Our cone production studies indicate that in our study system, disease lowers seedling regeneration by influencing the seedling mortality process, rather than through an overriding negative effect on seed availability [5]. We have to be cautious in identifying what disease-related effects dead BA models. This variable not only reflects reduced seed availability (see Section 4.2.1), but may also contribute to zero values by reducing survivorship of seedlings. Proportionately fewer recent seedlings in the southern ecosystem may suggest that younger seedlings are succumbing to WPBR infections. Given their larger size, older seedlings may persist for several years following infection.
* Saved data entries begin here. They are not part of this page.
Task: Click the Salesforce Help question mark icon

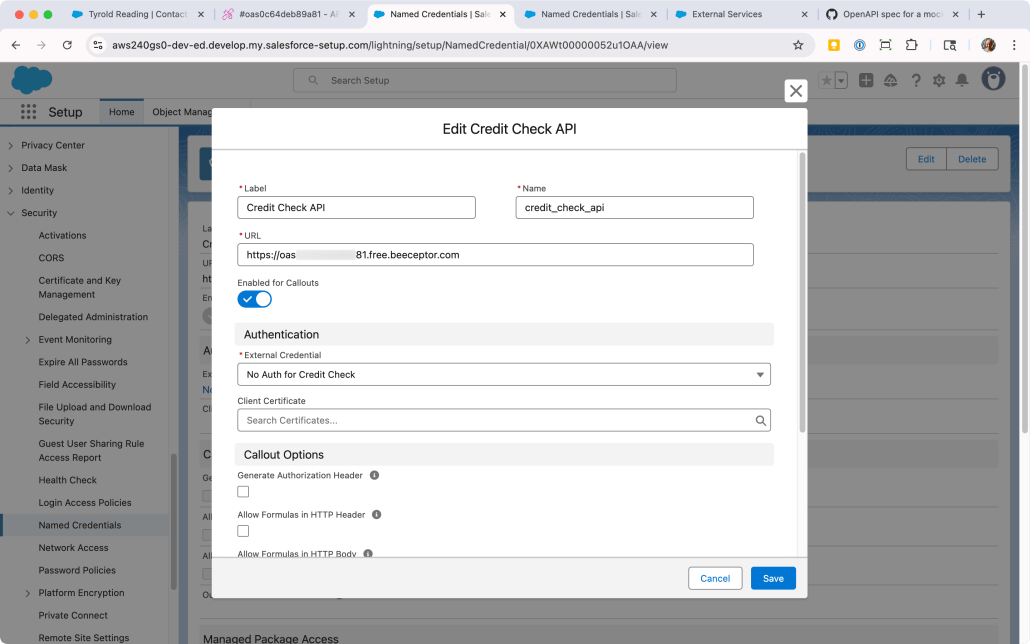Action: (x=916, y=79)
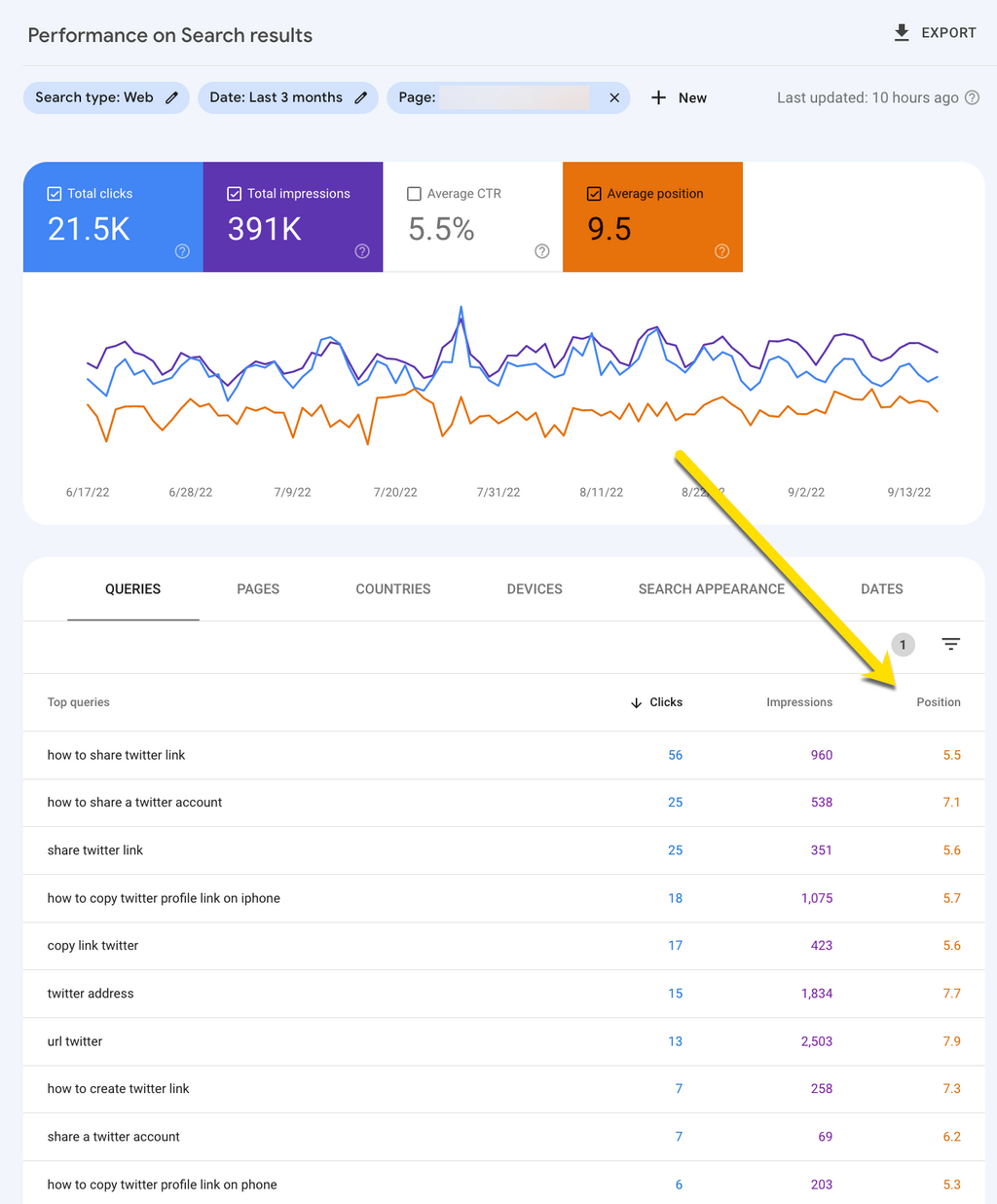Screen dimensions: 997x1204
Task: Enable the Average CTR checkbox
Action: (x=414, y=194)
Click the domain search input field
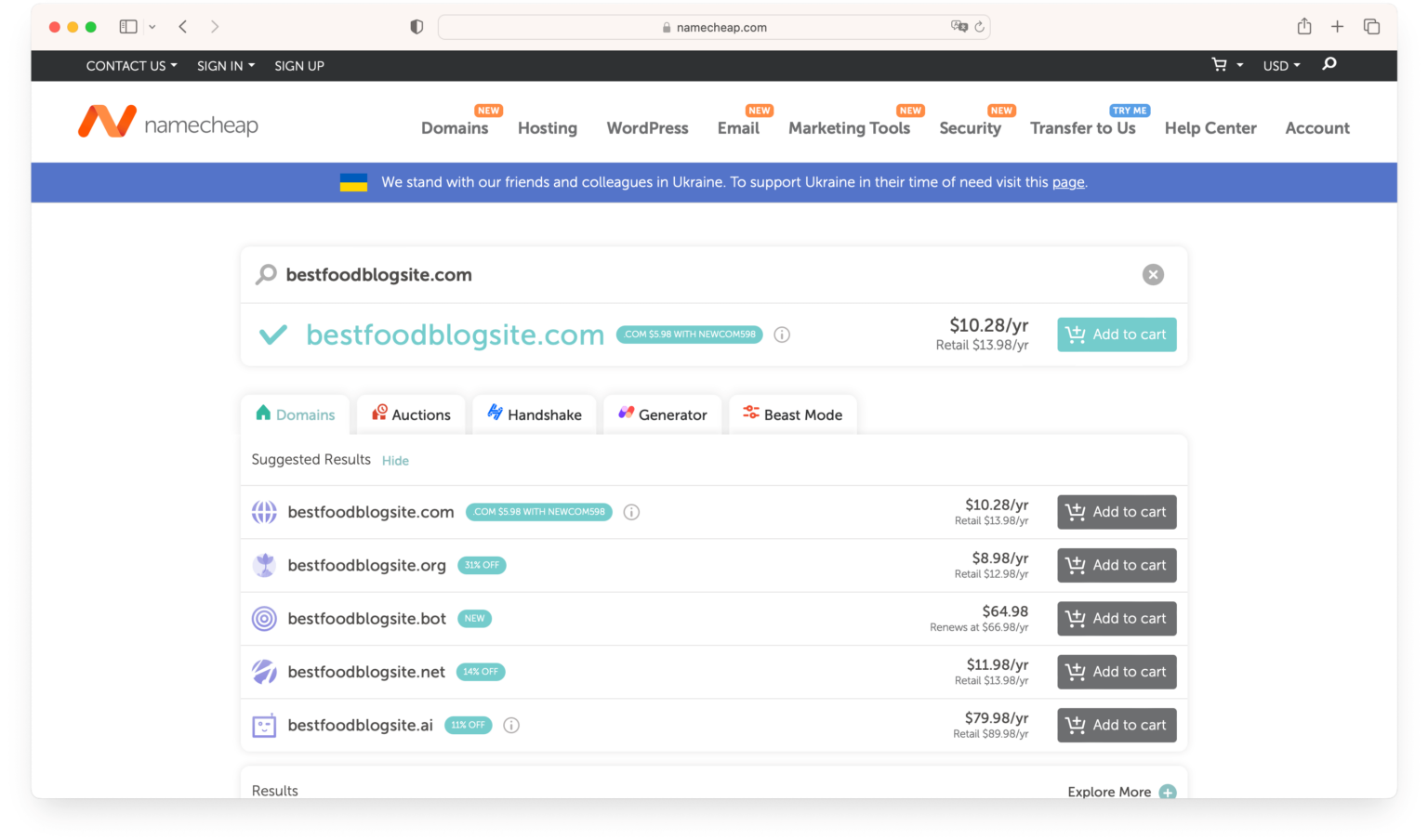 coord(697,275)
This interpretation is hard to reconcile with other studies that have found that taller seedling have higher rates of infection and mortality than shorter seedlings in limber [17,53] and whitebark pine [54], respectively. In fact, only 0 and 1% of seedlings < 0.5 m tall were found to be infected in 2003 and 2009 range-wide monitoring surveys in Alberta [17]. We suspect that some of these differences in findings may be attributable to our attention to smaller seedling classes and new germinants that may be under-represented in health monitoring protocols, and which would not persist following infection or mortality. Provincial monitoring of WPBR in Alberta show that infection levels and mortality in adult trees increased from 1% to 20% between 2009 to 2014 (within a subset of our northern study stands), and more broadly across the northern part of limber pine range, from 2% to 11% [17]. This increase could have contributed to increased seedling mortality even in our healthier northern ecosystem, underscoring the “resolution” challenges in inferring disease and regeneration relationships from retrospective age analyses of living seedlings. Surveys of whitebark pine regeneration at a regional level in Alberta show similar patterns to our study ecosystems, with consistent regeneration in northerly sites where WPBR infection is low, and very limited regeneration in the southern portion of the province where WPBR infection is high [54]. Collectively, these studies suggest that disease effects are relatively new in the northern ecosystem, hence many seedlings may die in coming decades, reducing their potential to sustain in situ regeneration.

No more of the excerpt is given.